Grateful people have a higher sense of self-worth. This may be because when you’re grateful, you have the sense that someone else is looking out for you—someone else has provided for your well-being, or you notice a network of relationships, past and present, of people who are responsible for helping you get to where you are right now.

 

Once you start to recognise the contributions that other people have made to your life - once you realise that other people have seen the value in you - you can transform the way you see yourself.

 

Challenges to gratitude

Just because gratitude is good doesn’t mean it’s always easy. Practicing gratitude can be at odds with some deeply ingrained psychological tendencies.

 

One is the “self-serving bias.” That means that when good things happen to us, we say it’s because of something we did, but when bad things happen, we blame other people or circumstances.

 

Gratitude really goes against the self-serving bias because when we’re grateful, we give credit to other people for our success. We accomplished some of it ourselves, yes, but we widen our range of attribution to also say, “Well, my parents gave me this opportunity.” Or, “I had teachers.

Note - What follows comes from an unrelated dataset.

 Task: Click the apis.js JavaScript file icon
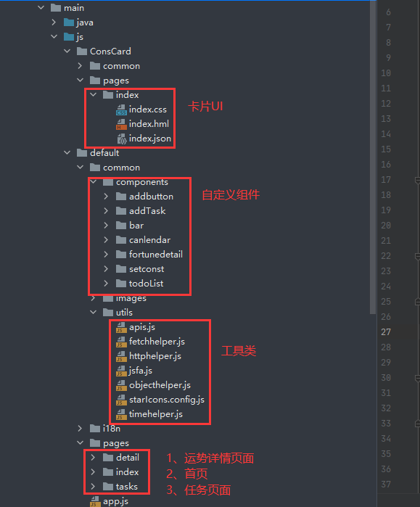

I had mentors. I had siblings, peers—other people assisted me along the way.” That’s very different from a self-serving bias.

Gratitude also goes against our need to feel in control of our environment. Sometimes with gratitude you just have to accept life as it is and be grateful for what you have.

Finally, gratitude contradicts the “just-world” hypothesis, which says that we get what we deserve in life. Good things happen to good people, bad things happen to bad people. But it doesn’t always work out that way, does it? Bad things happen to good people and vice versa.

 

With gratitude comes the realisation that we get more than we deserve.

 

This goes against a message we get a lot in our contemporary culture: that we deserve the good fortune that comes our way, that we’re entitled to it. If you deserve everything, if you’re entitled to everything, it makes it a lot harder to be grateful for anything.

 

So during this major disruption brought on by COVID, where we can’t help but think of all the things we are missing out on, or not gaining access to or things we want to be doing, it may help if we sit and think of the things we feel grateful for in life. Melody Beattie’s quote below may express best why when times are tough we should think of what we are grateful for in our lives:  

 

“Gratitude turns what we have into enough, and more. It turns denial into acceptance, chaos into order, confusion into clarity...it makes sense of our past, brings peace for today, and creates a vision for tomorrow.”